◆ **Problem**
All the data below should be printed again without a single difference.

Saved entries

----------

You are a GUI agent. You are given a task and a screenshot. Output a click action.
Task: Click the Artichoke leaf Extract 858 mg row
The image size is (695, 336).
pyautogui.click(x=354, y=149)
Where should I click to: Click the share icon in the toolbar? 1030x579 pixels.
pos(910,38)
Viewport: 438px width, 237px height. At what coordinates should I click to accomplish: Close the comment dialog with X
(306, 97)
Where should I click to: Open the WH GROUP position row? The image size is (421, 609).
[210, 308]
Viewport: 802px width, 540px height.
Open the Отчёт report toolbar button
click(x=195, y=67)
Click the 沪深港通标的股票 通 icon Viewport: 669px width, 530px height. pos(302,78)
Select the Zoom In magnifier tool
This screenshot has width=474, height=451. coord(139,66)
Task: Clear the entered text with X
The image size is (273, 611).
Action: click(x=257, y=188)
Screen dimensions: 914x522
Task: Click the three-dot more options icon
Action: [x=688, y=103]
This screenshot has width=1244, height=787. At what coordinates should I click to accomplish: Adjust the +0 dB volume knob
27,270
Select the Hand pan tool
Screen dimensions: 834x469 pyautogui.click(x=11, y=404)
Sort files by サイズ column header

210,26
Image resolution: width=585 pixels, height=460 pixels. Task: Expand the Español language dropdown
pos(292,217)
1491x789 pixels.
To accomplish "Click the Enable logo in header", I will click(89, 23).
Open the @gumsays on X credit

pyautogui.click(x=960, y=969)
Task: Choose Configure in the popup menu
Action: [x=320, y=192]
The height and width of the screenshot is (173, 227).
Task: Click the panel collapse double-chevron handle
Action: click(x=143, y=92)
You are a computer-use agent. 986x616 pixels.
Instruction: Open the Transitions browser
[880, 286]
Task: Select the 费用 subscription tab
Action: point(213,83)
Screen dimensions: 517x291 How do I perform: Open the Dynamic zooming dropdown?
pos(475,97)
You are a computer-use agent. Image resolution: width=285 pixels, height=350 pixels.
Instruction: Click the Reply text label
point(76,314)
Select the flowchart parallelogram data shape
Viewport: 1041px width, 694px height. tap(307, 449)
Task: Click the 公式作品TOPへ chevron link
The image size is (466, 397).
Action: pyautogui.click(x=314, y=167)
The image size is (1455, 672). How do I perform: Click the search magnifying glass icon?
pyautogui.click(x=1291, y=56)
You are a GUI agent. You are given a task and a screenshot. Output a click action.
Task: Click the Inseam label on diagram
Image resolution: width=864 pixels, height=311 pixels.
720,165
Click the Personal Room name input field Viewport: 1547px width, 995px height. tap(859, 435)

----------

◆ **Solution for this task**
You are a GUI agent. You are given a task and a screenshot. Output a click action.
Task: Click the Artichoke leaf Extract 858 mg row
The image size is (695, 336).
pyautogui.click(x=354, y=149)
Where should I click to: Click the share icon in the toolbar? 1030x579 pixels.
pos(910,38)
Viewport: 438px width, 237px height. At what coordinates should I click to accomplish: Close the comment dialog with X
(306, 97)
Where should I click to: Open the WH GROUP position row? The image size is (421, 609).
[210, 308]
Viewport: 802px width, 540px height.
Open the Отчёт report toolbar button
click(x=195, y=67)
Click the 沪深港通标的股票 通 icon Viewport: 669px width, 530px height. pos(302,78)
Select the Zoom In magnifier tool
This screenshot has width=474, height=451. coord(139,66)
Task: Clear the entered text with X
The image size is (273, 611).
Action: click(x=257, y=188)
Screen dimensions: 914x522
Task: Click the three-dot more options icon
Action: [x=688, y=103]
This screenshot has width=1244, height=787. At what coordinates should I click to accomplish: Adjust the +0 dB volume knob
27,270
Select the Hand pan tool
Screen dimensions: 834x469 pyautogui.click(x=11, y=404)
Sort files by サイズ column header

210,26
Image resolution: width=585 pixels, height=460 pixels. Task: Expand the Español language dropdown
pos(292,217)
1491x789 pixels.
To accomplish "Click the Enable logo in header", I will click(89, 23).
Open the @gumsays on X credit

pyautogui.click(x=960, y=969)
Task: Choose Configure in the popup menu
Action: [x=320, y=192]
The height and width of the screenshot is (173, 227).
Task: Click the panel collapse double-chevron handle
Action: click(x=143, y=92)
You are a computer-use agent. 986x616 pixels.
Instruction: Open the Transitions browser
[880, 286]
Task: Select the 费用 subscription tab
Action: point(213,83)
Screen dimensions: 517x291 How do I perform: Open the Dynamic zooming dropdown?
pos(475,97)
You are a computer-use agent. Image resolution: width=285 pixels, height=350 pixels.
Instruction: Click the Reply text label
point(76,314)
Select the flowchart parallelogram data shape
Viewport: 1041px width, 694px height. tap(307, 449)
Task: Click the 公式作品TOPへ chevron link
The image size is (466, 397).
Action: pyautogui.click(x=314, y=167)
The image size is (1455, 672). How do I perform: Click the search magnifying glass icon?
pyautogui.click(x=1291, y=56)
You are a GUI agent. You are given a task and a screenshot. Output a click action.
Task: Click the Inseam label on diagram
Image resolution: width=864 pixels, height=311 pixels.
720,165
Click the Personal Room name input field Viewport: 1547px width, 995px height. tap(859, 435)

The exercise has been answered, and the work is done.